SamsungLabs / iterdet

[S+SSPR2020] IterDet: Iterative Scheme for Object Detection in Crowded Environments
https://arxiv.org/abs/2005.05708
Mozilla Public License 2.0
210 stars 39 forks source link

The question about scale_factor. #24

Closed Sunnyheye closed 4 years ago

Sunnyheye commented 4 years ago

Hello, Thank you very much for your excellent work. I have a question when running your code. I don't quite understand the relationship between ori_shape, img_shape and pad_shape. For example, the ori_shape is (600,800), the img_shape = (800,1067) and the pad_shape = (800,1088), and scale_factor is the array([1.33375 , 1.3333334, 1.33375 , 1.3333334]), which is [800/600, 1067/800, 800/600, 1067/800],that is to say, scale_factor is img_shape/ori_shape. During the test process, we get the coordinates of the detection boxes based on the original image, and we need to map the detected boxes to the history map.
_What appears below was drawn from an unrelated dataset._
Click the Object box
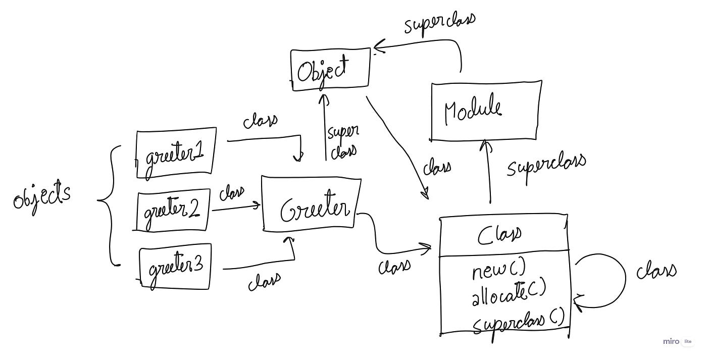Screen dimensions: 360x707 point(330,70)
The shape of history map is pad_shape=(800,1088), however the scale factor is about original shape and resized shape. Why use scale_factor [0] in this part of the code? https://github.com/saic-vul/iterdet/blob/master/mmdet/models/detectors/iterdet_faster_rcnn.py#L91

I am looking forward to your reply. Thank you.
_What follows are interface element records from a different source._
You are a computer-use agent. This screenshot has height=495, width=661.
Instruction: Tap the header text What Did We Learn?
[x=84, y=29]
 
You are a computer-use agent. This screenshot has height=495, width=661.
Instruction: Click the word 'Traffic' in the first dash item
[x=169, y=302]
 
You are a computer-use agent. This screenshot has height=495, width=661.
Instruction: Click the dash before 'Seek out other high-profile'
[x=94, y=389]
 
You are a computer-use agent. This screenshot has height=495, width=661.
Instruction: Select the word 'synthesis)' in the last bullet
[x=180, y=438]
filaPro commented 4 years ago

Hi @Sunnyheye,

I think pad_shape doesn't matter here. mmcv pads an image at bottom and right sides. This transform keep the coordinates of a box multiplied by scale_factor[0] in place. Feel free to correct me if i'm wrong.

Sunnyheye commented 4 years ago

Hi @Sunnyheye,

I think pad_shape doesn't matter here. mmcv pads an image at bottom and right sides. This transform keep the coordinates of a box multiplied by scale_factor[0] in place. Feel free to correct me if i'm wrong.

I'd like to ask, the image that we send into the backbone network is the image after padding, right? Is the code of scale_factor correct? scale_factor = np.array([w_scale, h_scale, w_scale, h_scale]), which is about original image and resized image. https://github.com/saic-vul/iterdet/blob/master/mmdet/datasets/pipelines/transforms.py#L137

filaPro commented 4 years ago

I'd like to ask, the image that we send into the backbone network is the image after padding, right?

yes

Is the code of scale_factor correct?

I think, yes. The image is rescaled with this factor and then padded to the size, that divides 32. However this right and/or bottom padding has no effect on the scale factor between predicted boxes and boxes in history.

Sunnyheye commented 4 years ago

I think I get it. Thank you so much for your prompt reply! It helps me a lot! :.゚ヽ(。◕‿◕。)ノ゚.:。+゚